__WHAT TO PRODUCE__.
Take each line below that has "screenshot" and copy it.

__SUPPLIED MATERIAL__.
========================

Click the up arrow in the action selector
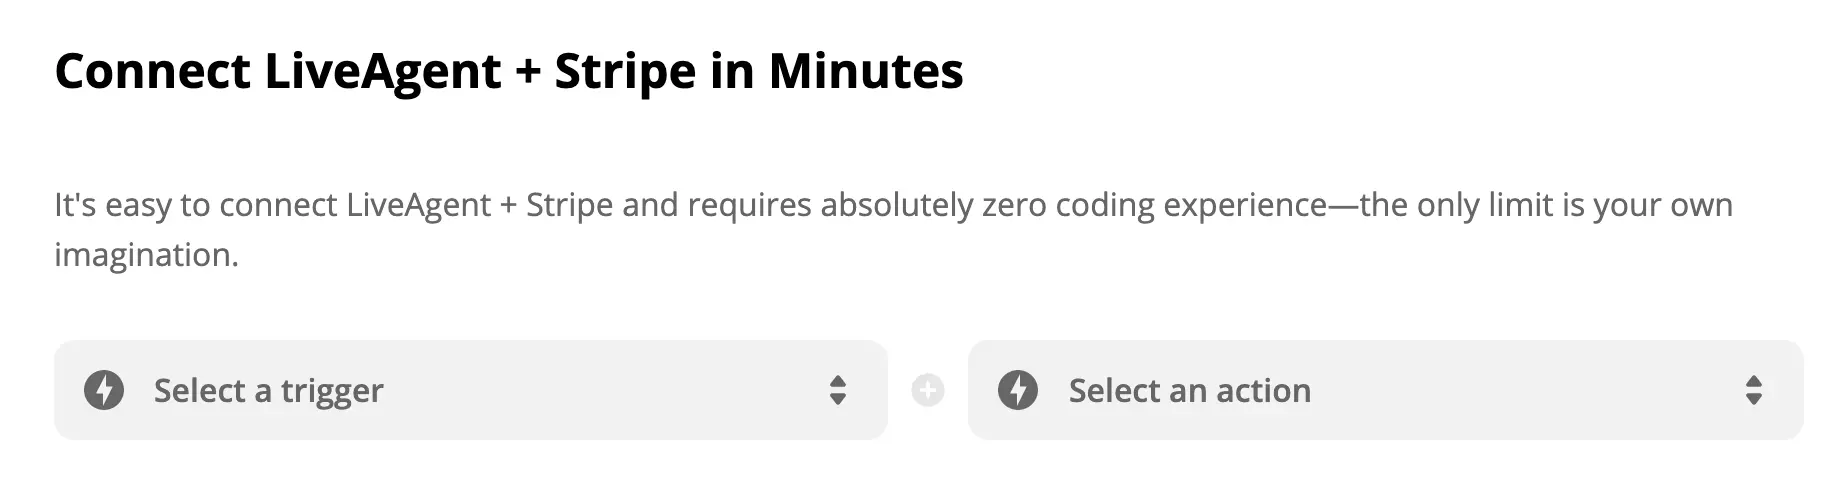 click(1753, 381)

========================

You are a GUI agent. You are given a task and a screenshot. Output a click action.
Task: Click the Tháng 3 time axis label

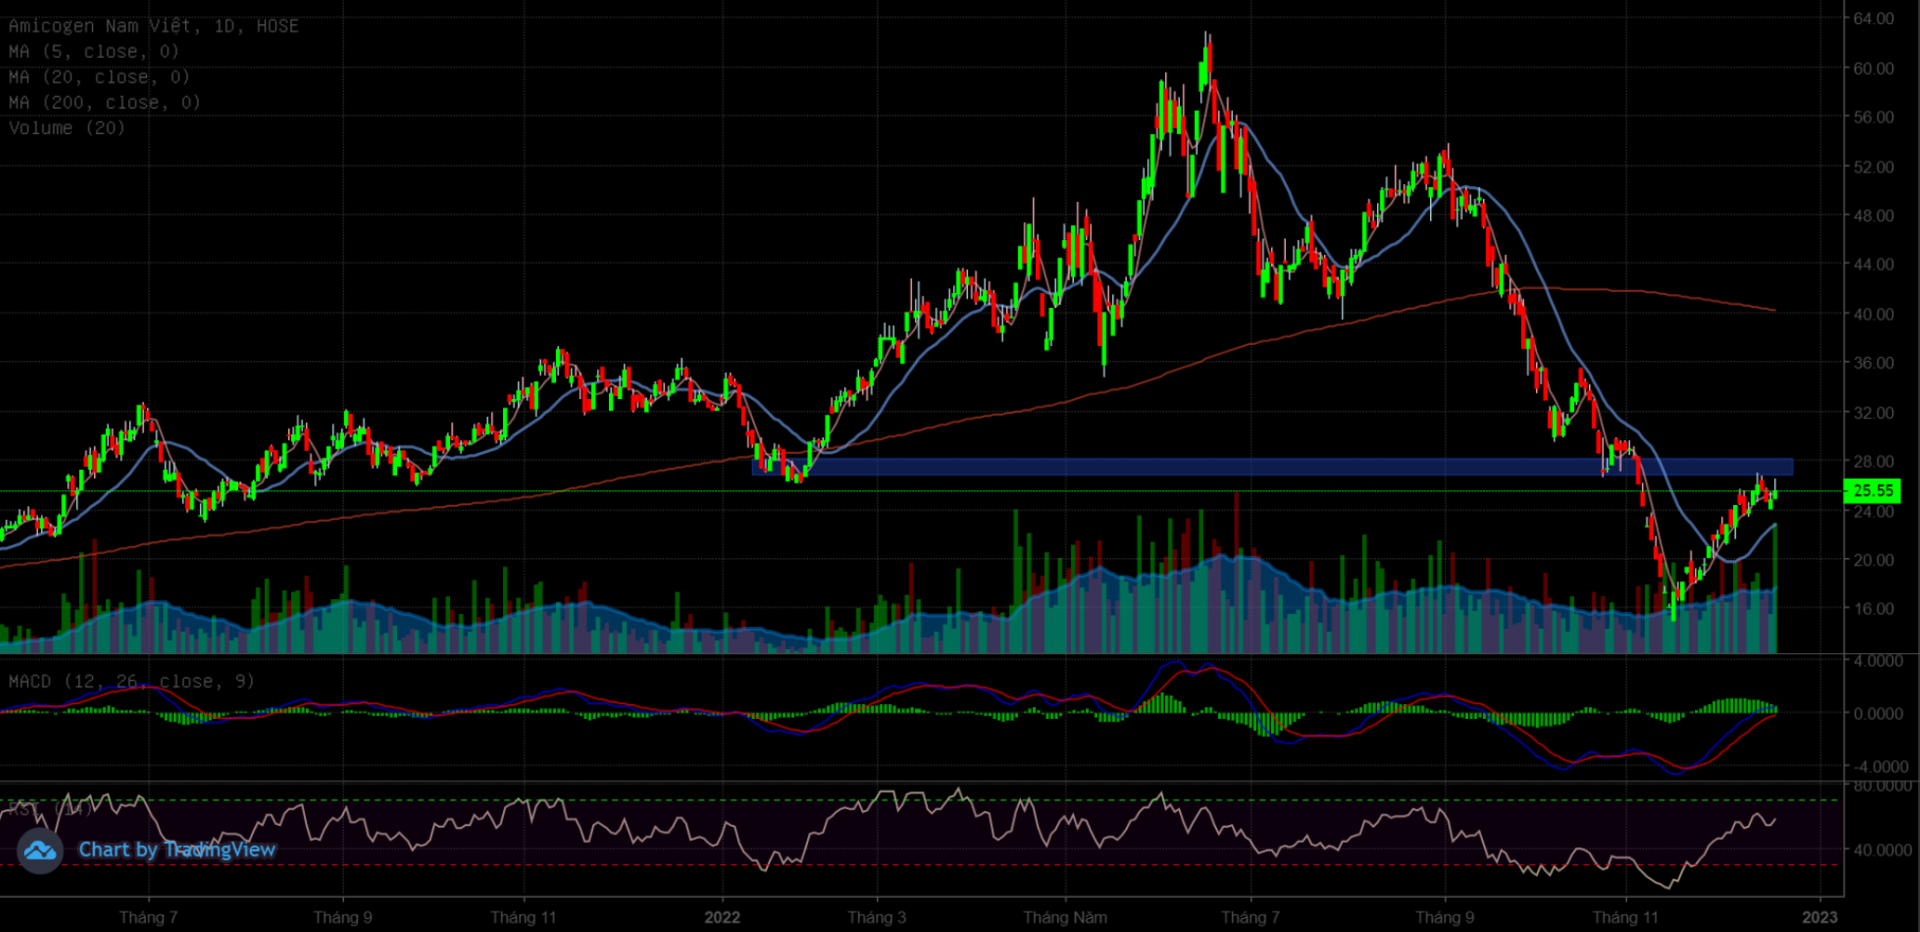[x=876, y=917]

========================

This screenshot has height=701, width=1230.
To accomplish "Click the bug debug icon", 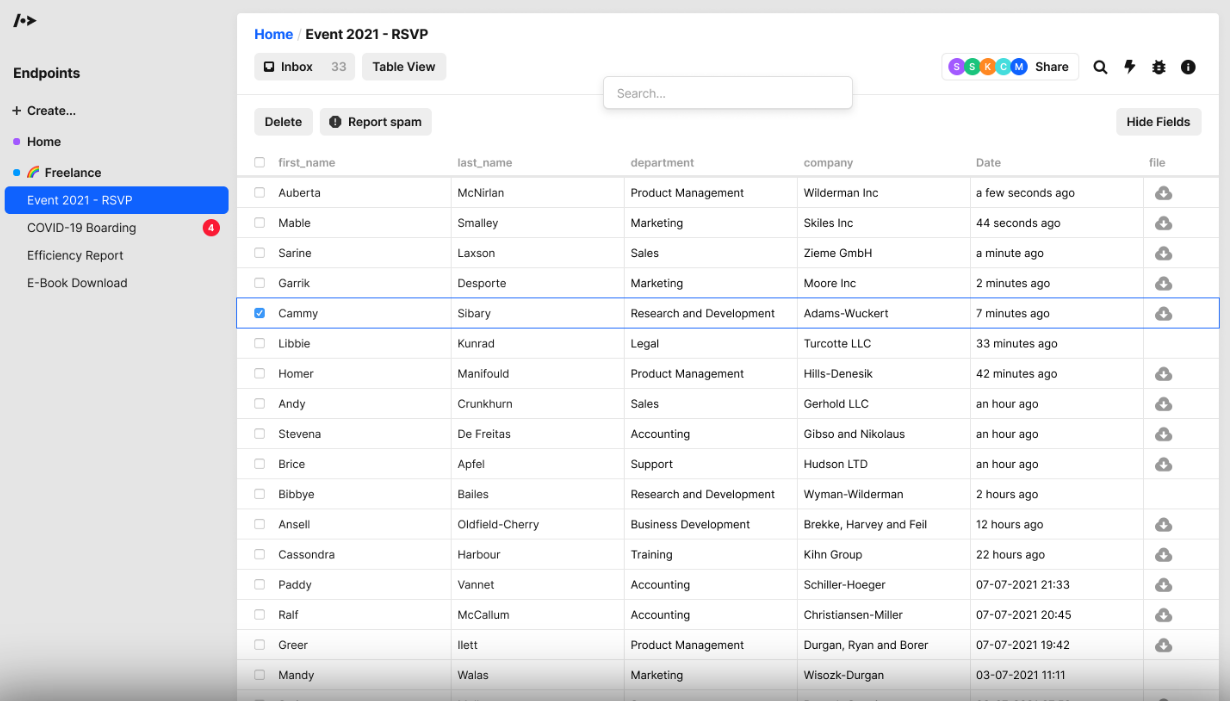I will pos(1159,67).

========================

__SOLVED PROBLEM__.
You are a GUI agent. You are given a task and a screenshot. Output a click action.
This screenshot has height=701, width=1230.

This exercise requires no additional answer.